本文 >>
▬▬▬

樹木希林さんと初めてお会いしたのは19年前。きっかけは、子育てを通じて希林さんの娘の内田也哉子さんと知り合ったことでした。希林さんは私の仕事に興味をもたれ、「今、どんな執筆をしているの?」「どのような人をカウンセリングしているの?」など話を聞いてくださり、特に対象が子どもであった場合は、ご自身の考えを示してくださいました。

希林さんの病気のことを知ったのは14年前です。也哉子さんから「あらためて会ってほしい人がいる」と言われ、ご本人から乳がんのステージIVであることをお聞きしました。

現在発売中の『婦人公論』10月8日号の表紙に登場した内田也哉子さん

希林さんは子どものころからずっと「生と死」の問題を考え続けてこられた方。ご自身の病気も正面から受け止めておられ、悲しみや怒りや混乱はほとんど表に出されませんでした。後日もう一度希林さんからお電話をいただき、「自分はこれからだんだん体調が悪くなる。そんななかでも死生観をより深めていくために、あなたの力が必要です」と言われました。

治療方針についてご相談を受けることもありましたが、私から「こうしたほうがいい」「これはやめたほうがいい」と意見したことはありません。聞き役として、ご本人が自分の考えを整理したり確認したりするお手伝いをしただけです。

▬▬▬

[保存済みデータのエントリ]
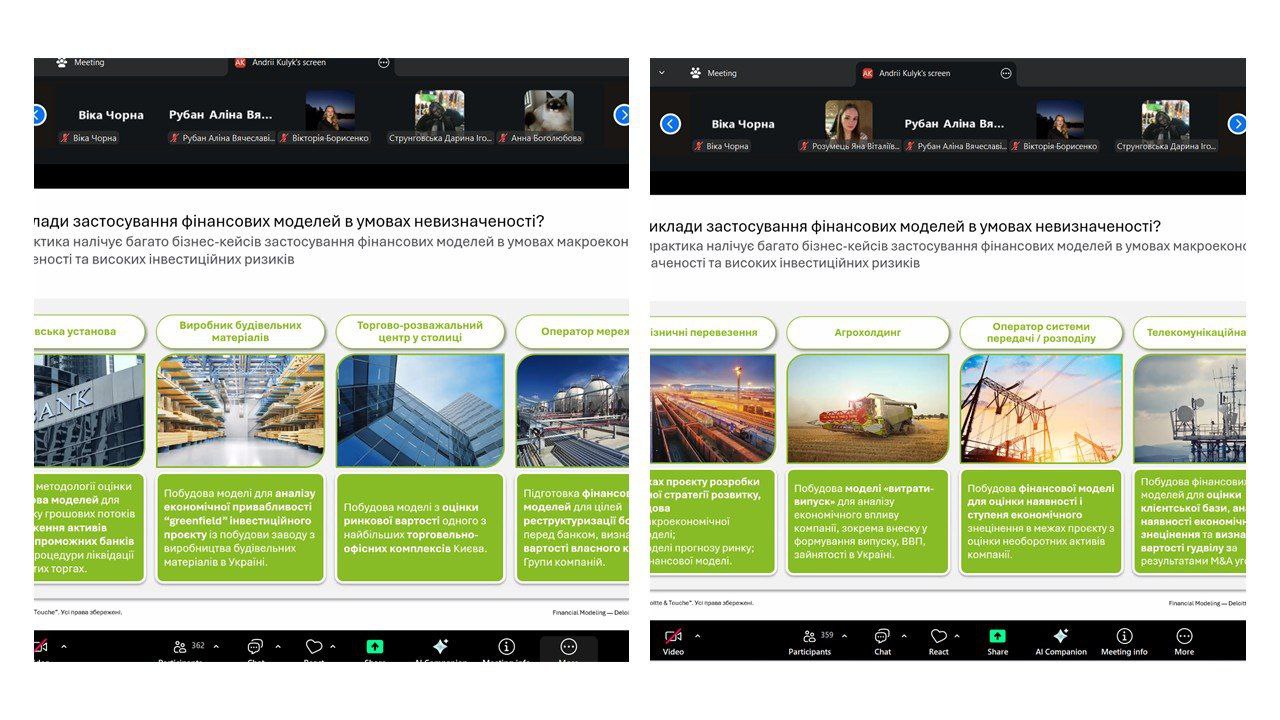Screen dimensions: 1280x720
Task: Expand the Chat options caret in right screenshot
Action: (904, 636)
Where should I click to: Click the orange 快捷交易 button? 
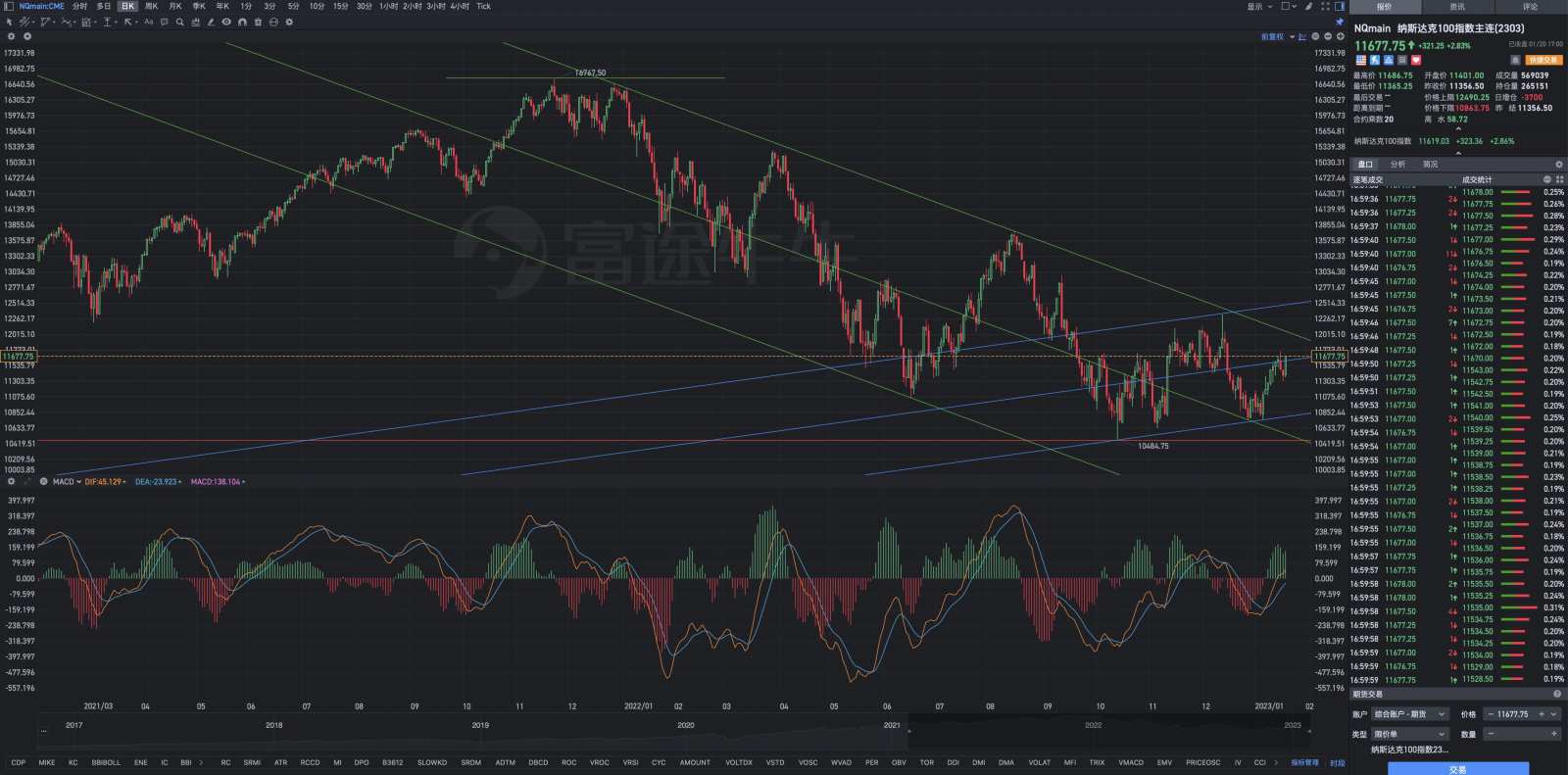(x=1543, y=60)
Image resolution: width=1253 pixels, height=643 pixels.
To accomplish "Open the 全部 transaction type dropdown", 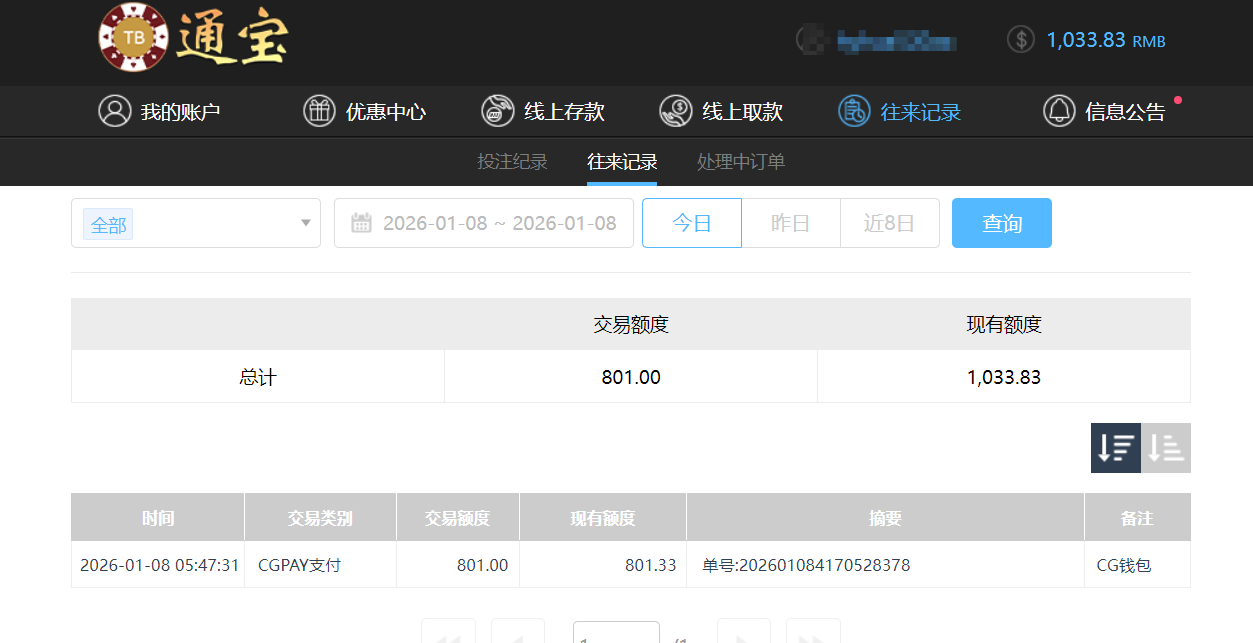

▬▬▬

課題 >>
樹木希林さんとの交流をつづった文章の続きを、最後の文の後から書き継いでください。

解答欄 >>
お茶を飲んだりご飯を食べたりしながら、禅問答のように投げかけられる希林さんの問いやお話を伺うのは、私にとっても貴重な時間でした。

いつだったか、「いじめっ子といじめられっ子がいたら、自分はいじめっ子の傍らに立つ」とおっしゃったことがあり、とても印象に残っています。

これは也哉子さんからも聞いた話なのですが、あるときご近所で激しい兄弟喧嘩というか、一方が暴力をふるって大騒ぎになっていたことがあったそうです。希林さんはサンダルで駆け付けて、殴られている子をかばうのではなく、殴っている子をぎゅっと抱きしめて、「わかるよ。わかるよ」と言ったというのです。